Making my Wedding table

P1050767This week’s flown by and we accomplished a great deal working every day. I have pretty much finished of the latest project which is a dining table I designed for my son Peter’s wedding back on 2,000 when I made it from some very dark and beautiful Texas black walnut. Making this one took me back to the long days I spent making this and other pieces for their wedding gifts.

P1050775You see working with my hands gives me something much more laudable than merely making a living  but making memories, making futures, making relationships. I recall all of the details I developed for the design to make it unique. The dovetailed apron carried by two strong-back transition rails carries the whole table trestle-style but with an apron that anchors the top and allows the use of turn buttons. Today we managed the final glue up and that’s always its own great reward.

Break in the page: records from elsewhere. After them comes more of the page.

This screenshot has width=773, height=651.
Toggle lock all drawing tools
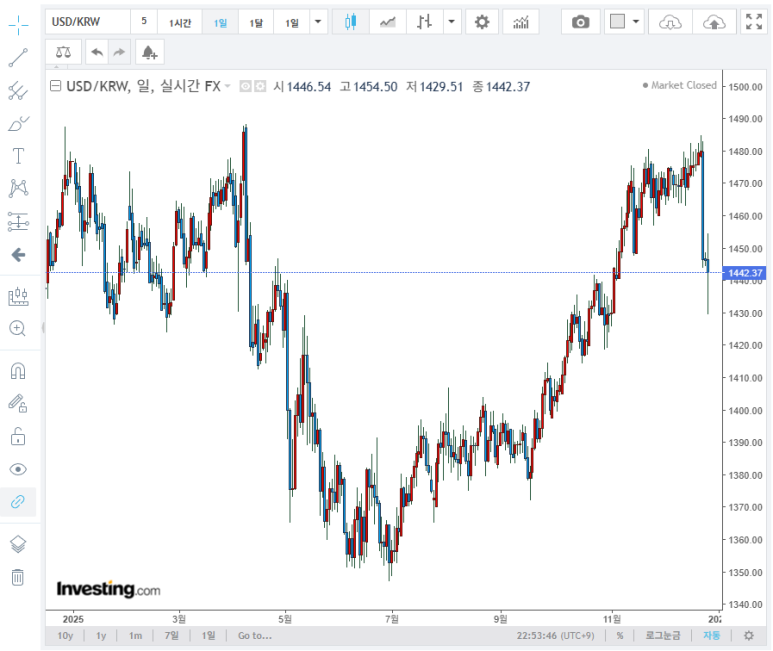(x=18, y=436)
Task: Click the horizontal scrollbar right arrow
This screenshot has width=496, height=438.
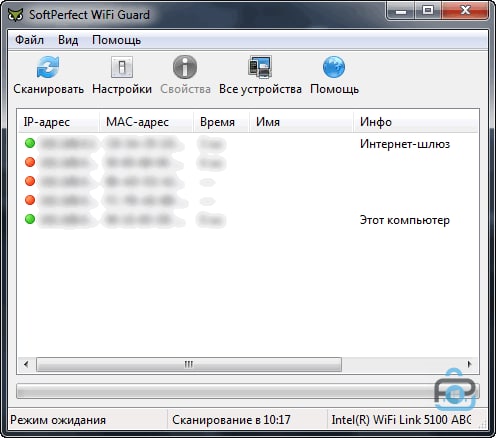Action: [x=469, y=364]
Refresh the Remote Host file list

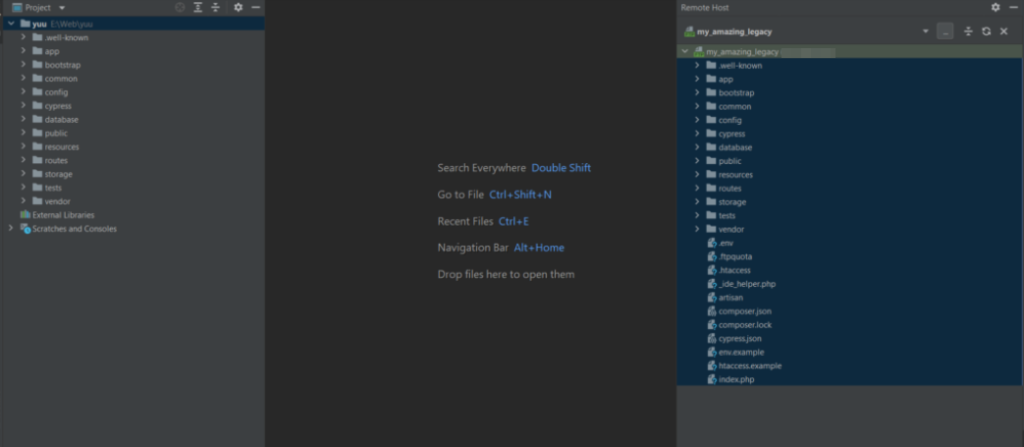point(986,31)
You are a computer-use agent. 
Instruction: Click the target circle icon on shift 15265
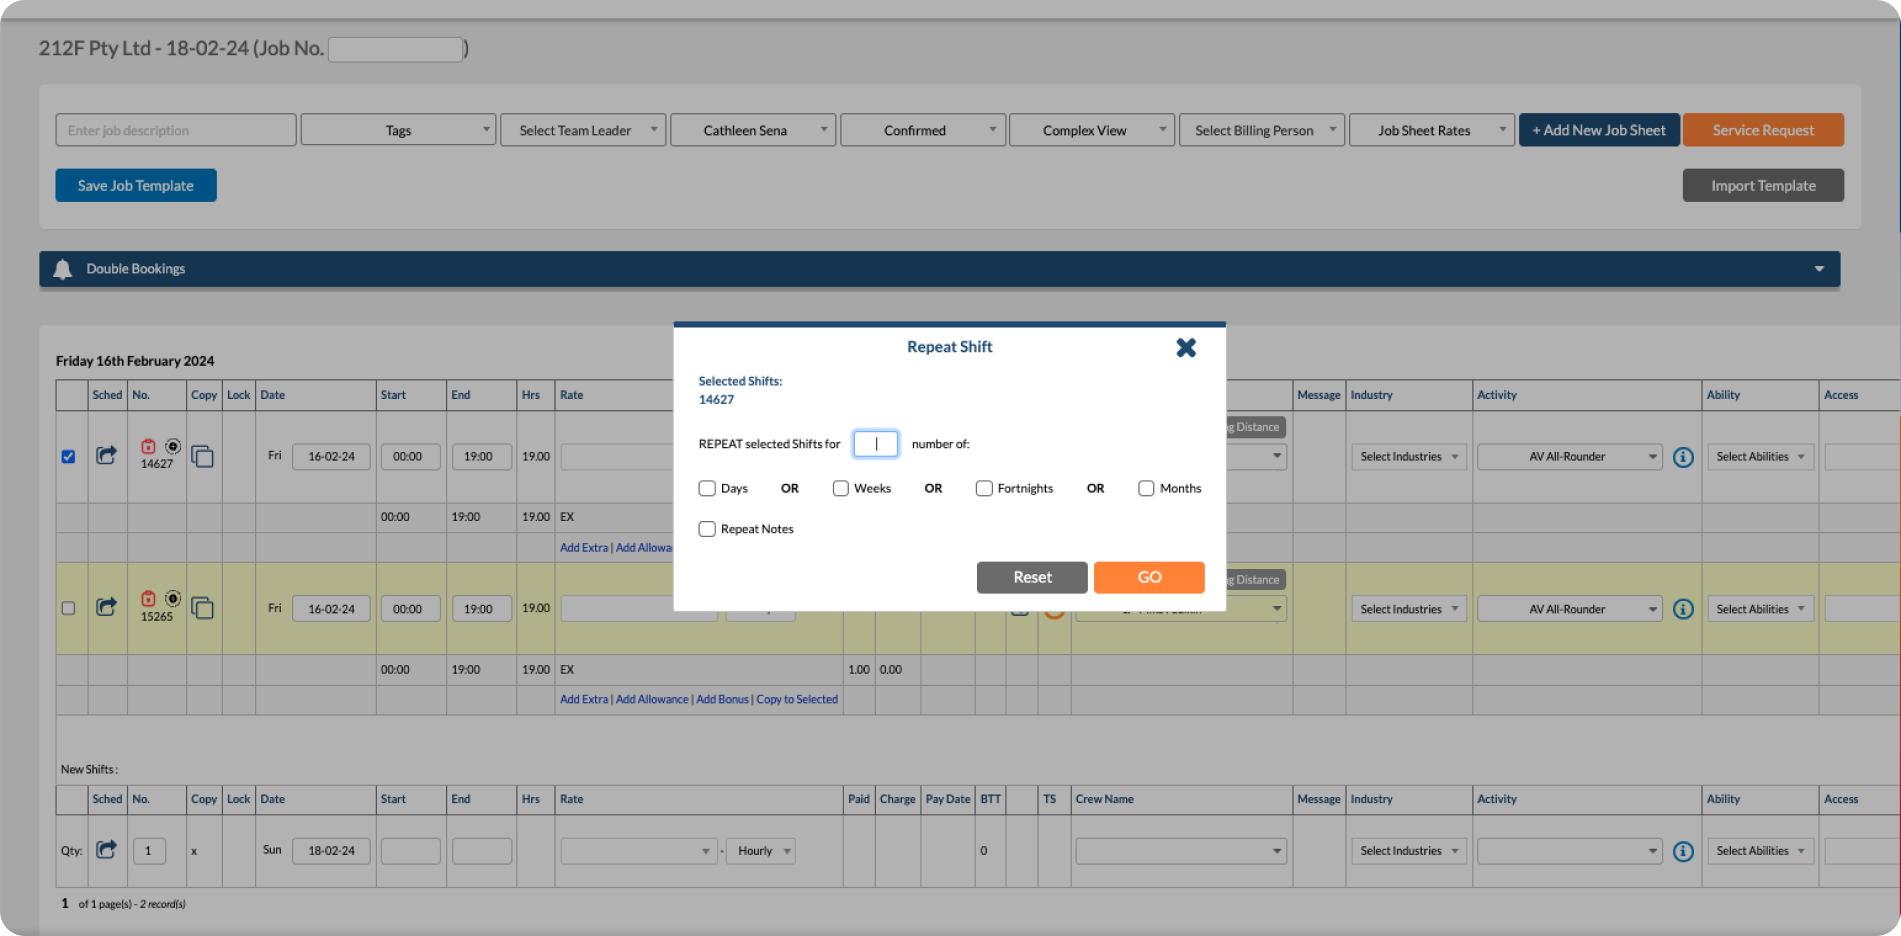173,599
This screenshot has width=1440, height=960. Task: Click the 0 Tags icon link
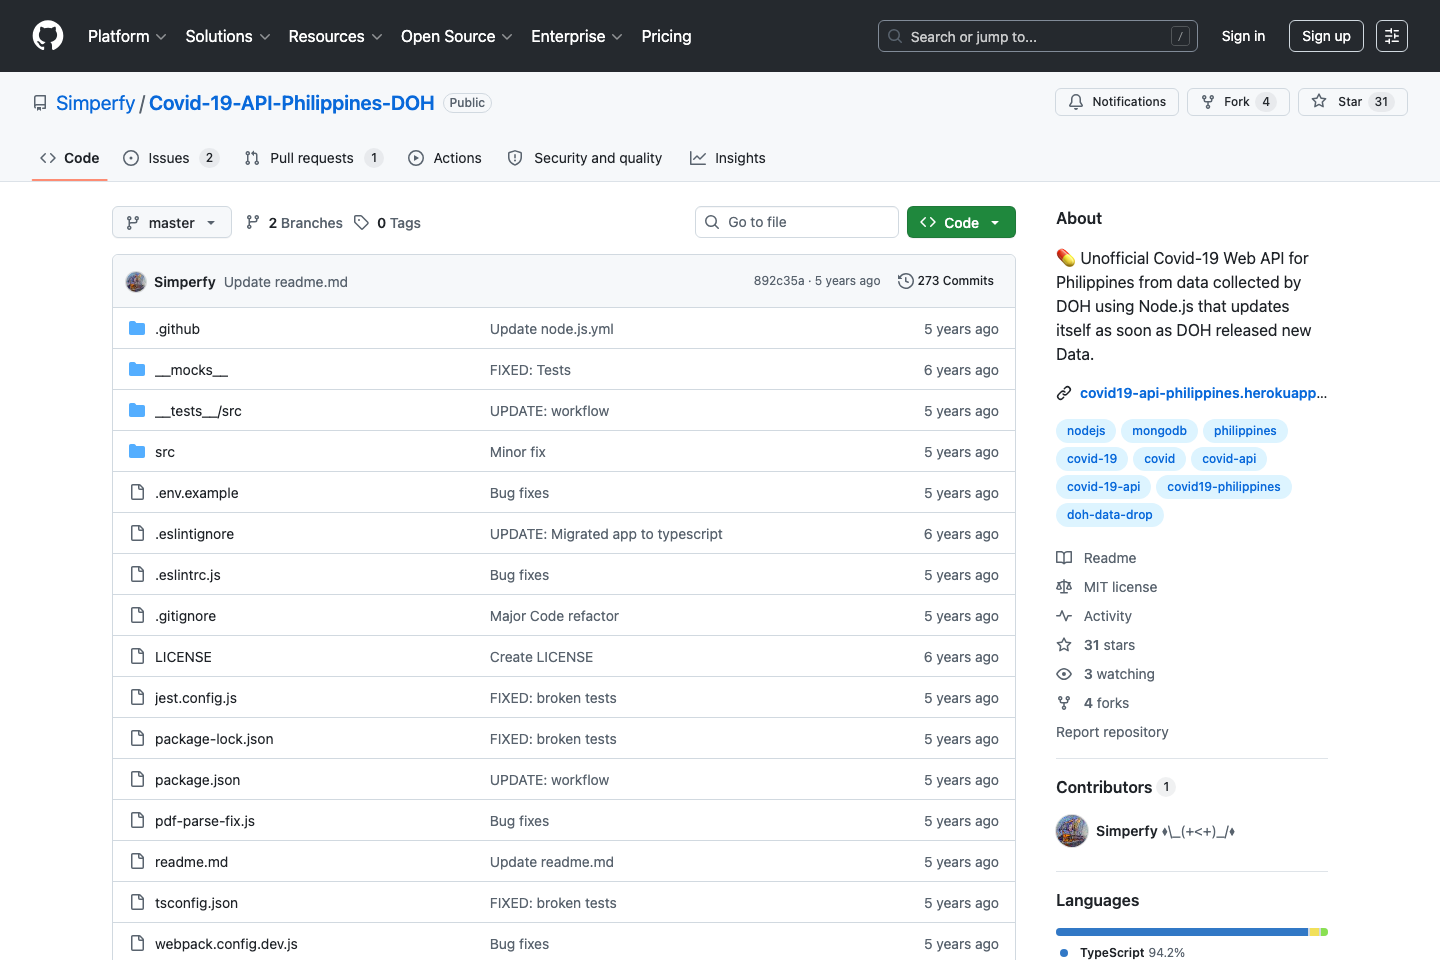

P1050783My joints lay cut so my saws and chisels lie silenced by the completions intersecting each one. They interlock, clasped as fingers interlocked might—no air between tight facets, no space for slackness and gentle, light compression remains. Yes, I glue them together, as the Egyptians did 5,000 years ago. The voice of the man mentoring my training 50 years ago floods my mind many times. “Marry them.” he said. I married my 40 joint parts today for the 150,000th time and locked each to its partner and my table came to rest in an interactive exchange of unity and oneness—a marriage of permanence replaced the diversity of 30 parts and a lifetime of usefulness became an inheritance.

9 Comments

  1. davidos on 23 April 2015 at 8:35 pm

    I love the design of this table I have admired it for some time I look forward to the upcoming wwmc classes. And some day when I hope to built one .as a matter of interest have you ever built one in pine ?



    • Paul Sellers on 23 April 2015 at 8:39 pm

      No, but pine would be lovely too.



  2. john sayles on 23 April 2015 at 8:40 pm

    Great piece of writing today Paul — I like the way your “married” the themes of matrimony and wood joinery.



  3. russell on 23 April 2015 at 9:04 pm

    that is a beautiful table,art at its best,not overly ornate,actually quite simple in appearance,but with a few hints of advanced joinery.
    that for me shows a craftsman that is at peace with himself,a mind that is clear and to the point.
    i like overly ornate pieces just to be in ore, at the amount of skill and to feel disbelief that its even possible to make by hand,but i think the greatest challenge is to create a piece with JUST enough features to keep the eye wondering and brain engaged and still stir your emotions.
    regarding that your table the words that spring to mind are understated,at peace and harmony.
    rambling i may be but if it doesnt stir emotions then it hasnt succeeded.
    sir i doff my hat to you.



  4. Randal on 23 April 2015 at 10:48 pm

    Beautifully made and written and obviously from the heart.



  5. Mark Richards on 24 April 2015 at 8:25 am

    No small artistry of words or hands here. Thank you for the inspiration.



  6. SYLVAIN on 24 April 2015 at 9:28 am

    Very nice design: combination of aesthetic and stability.
    No wobbling
    – in one direction due to the trestle design and
    – in the other direction due to the lower rail but also to the combination of housing/dado (like in the workbench aprons) and tenon in the two long aprons. I guess the housing avoids the splitting of the apron that would be caused by a torsion of the tenon (in the absence of the housing).

    Feature: no host annoyed by the legs if you want to put 8 people around the table.

    Interesting tricks: taping the protective scrap so you don’t need two persons to install the cramps and transforming the little demo bench in a big assemby table.

    Sylvain



  7. JR on 24 April 2015 at 4:50 pm

    Lovely design. Grand workmanship. Making memories, making futures, making relationships are all key. Thank you.



  8. Simon on 24 April 2015 at 6:29 pm

    That’s beautiful, Paul. You’re as astounding an author as you are a craftsman.